Partei-Neujahrsempfänge sind nicht der Ort, an denen man mit Widerspruch rechnen muss. Am Samstagmorgen gab es eine ausufernde Begrüßungsarie des Generalsekretärs Josef Hovenjürgen, Musik des Pianisten Erik Breer genannt Nottebohm, Applaus und zufriedene Gesichter: Die CDU in NRW wähnt sich auf gutem Weg, hat allerhand Geld aus sprudelnden Quellen verteilt und trotzdem „einen Überschuss erzielt“, wie Laschet begeistert formulierte und Finanzminister Lutz Lienenkämper für den Dreiklang „investieren, modernisieren, konsolidieren“ lobte. So wurden jedem einzelnen Kabinettsmitglied warme Worte zuteil, Laschet ist sichtlich zufrieden mit sich und der Welt, sogar einen Zugang zum Vermittlungsausschuss sieht in der umstrittenen Frage des Digitalpakts gefunden, bei dem in wenigen Tagen um die Hoheit der Länder mit dem Bund gerungen werden wird: Parteifreund Hermann Gröhe sei Vorsitzender dieses Vermittlungsausschusses. Ihn werde er, sagte Laschet humorig, mit Aachener Printen bestechen, auf „dass du dein Amt neutral ausübst“.

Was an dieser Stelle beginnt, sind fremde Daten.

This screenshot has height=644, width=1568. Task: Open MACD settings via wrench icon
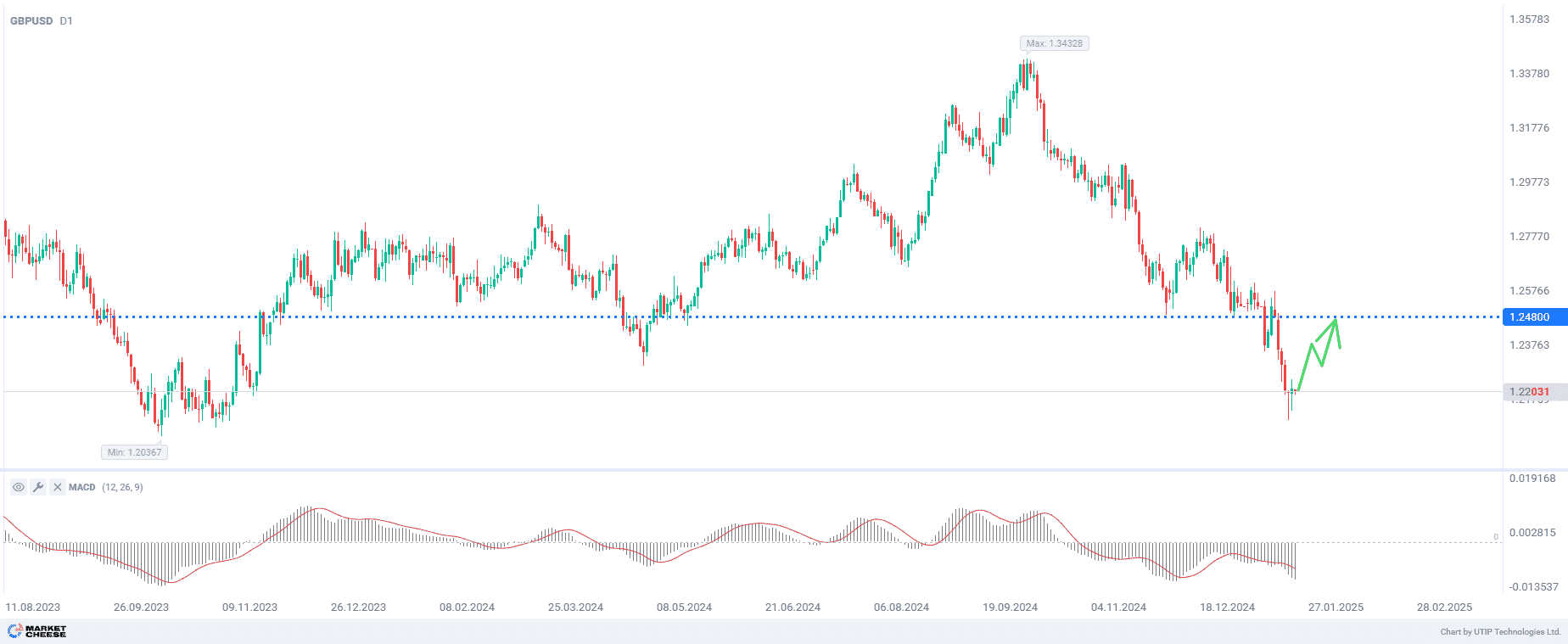[38, 487]
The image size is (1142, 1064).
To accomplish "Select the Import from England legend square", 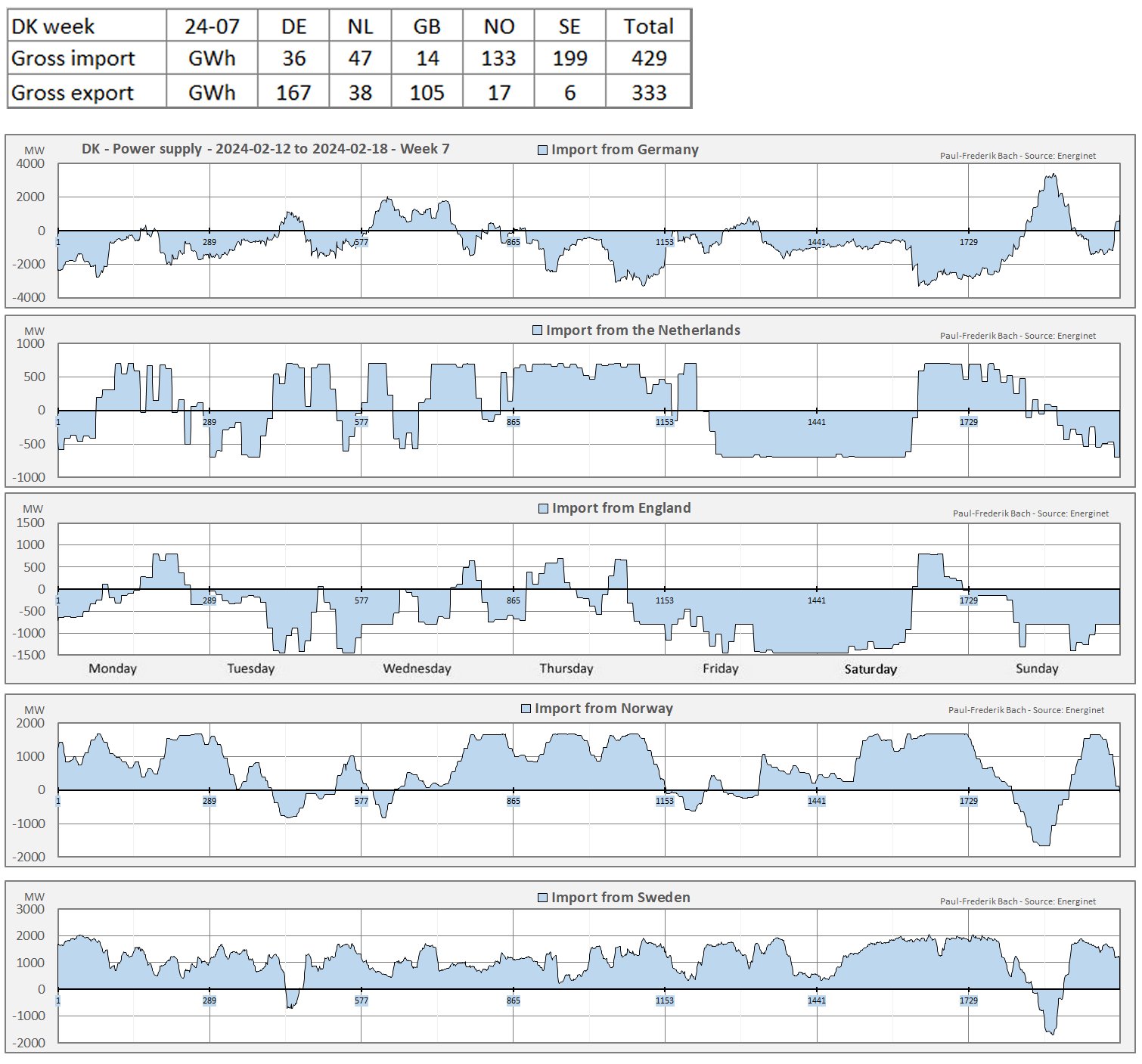I will [x=543, y=508].
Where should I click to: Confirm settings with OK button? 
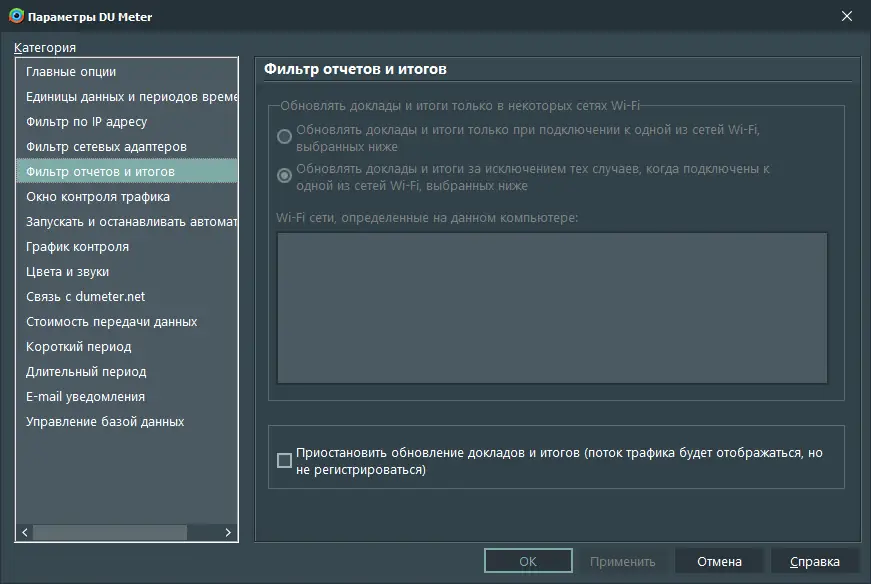click(x=528, y=560)
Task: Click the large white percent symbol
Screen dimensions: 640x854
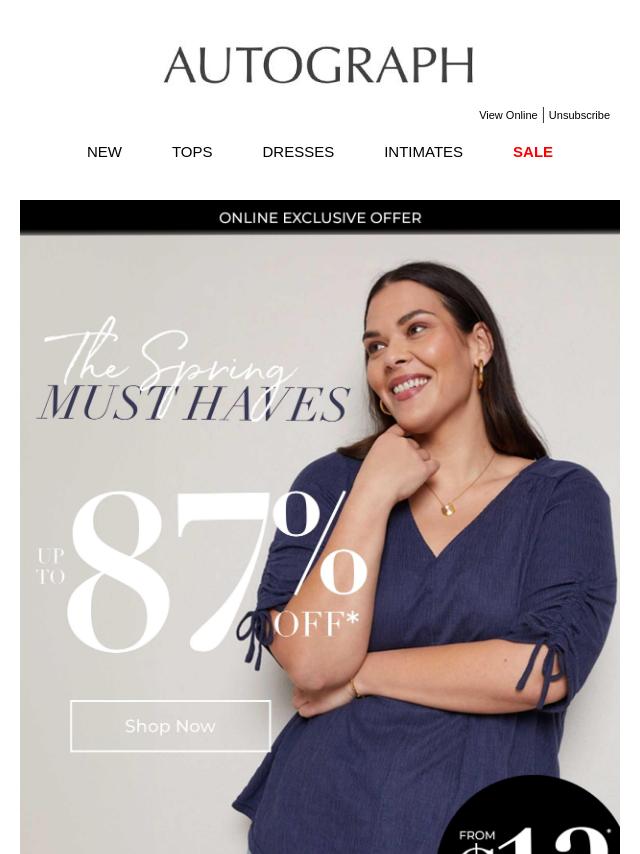Action: click(320, 542)
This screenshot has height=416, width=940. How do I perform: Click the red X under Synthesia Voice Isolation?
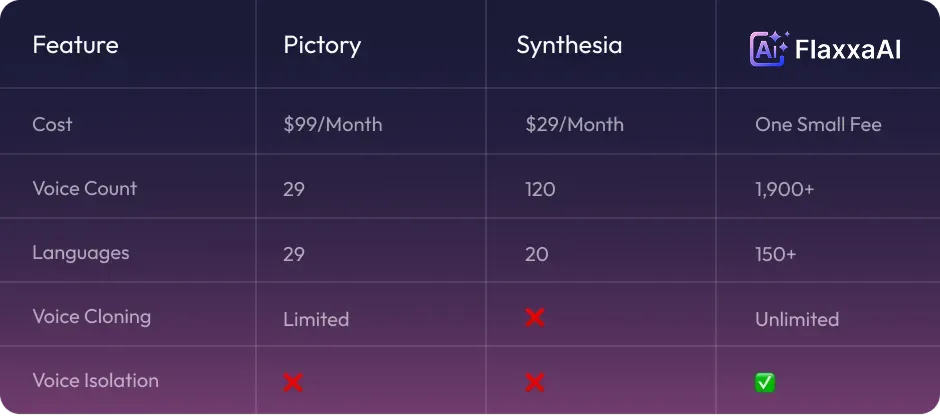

Der große Bogen des Tages galt aber der Europäischen Union, den Wahlen im Mai und dem in 70 Tagen drohenden Brexit ohne verhandelte Verträge. Laschet leitete aus der „beunruhigenden Entwicklung“ eine Haltung gegen Volksbefragungen und für die „repräsentative Demokratie“ ab. Mit dem ehemaligen Premierminister David Cameron sei die unglückselige Entwicklung angefangen. „Populistisches Kalkulieren mit einer Situation“ sei gefährlich, deshalb dürfe man „nie vor Wahlen irgendetwas sagen, was man nicht meint, nur um Stimmen zu gewinnen“. Gegen Volksbefragungen sprächen die Verbreitung von „Lügen im Wahlkampf“, hinter die es später kein Zurück mehr gebe. Außerdem sei es in Parlamenten besser möglich, Entscheidungen zurückzudrehen, für die sich Bedingungen geändert hätten.
Und: Die Wahlbeteiligung jener, die die Entscheidung anging, sei seinerzeit schlecht gewesen. „Deshalb wollen wir die repräsentative Demokratie stärken“, sagte Laschet, der in der NRW-Politik Ruhrkonferenz und die Verhandlungen zum Braunkohleausstieg als Meilensteine markierte. Die Arbeitslosigkeit im Ruhrgebiet liege erstmals seit 1980 unter zehn Prozent, die Ruhrkonferenz sei also keine Krisenkonferenz mehr.
Und: Der Ausstieg aus der Braunkohle sei ein ambitiöses Projekt, für das die Bundesregierung Ersatzleistungen beschaffen müsse. „Der Ausstieg braucht langen Vorlauf mit der Garantie, dass der Strom im Jahr X ausreichend und bezahlbar vorhanden ist und es Zukunftsperspektiven für die Beschäftigten gibt“, sagte Laschet und versprach, beim Bund Sondergesetze für Strukturmaßnahmen zum schnelleren Bauen im Rheinischen Revier zu beantragen.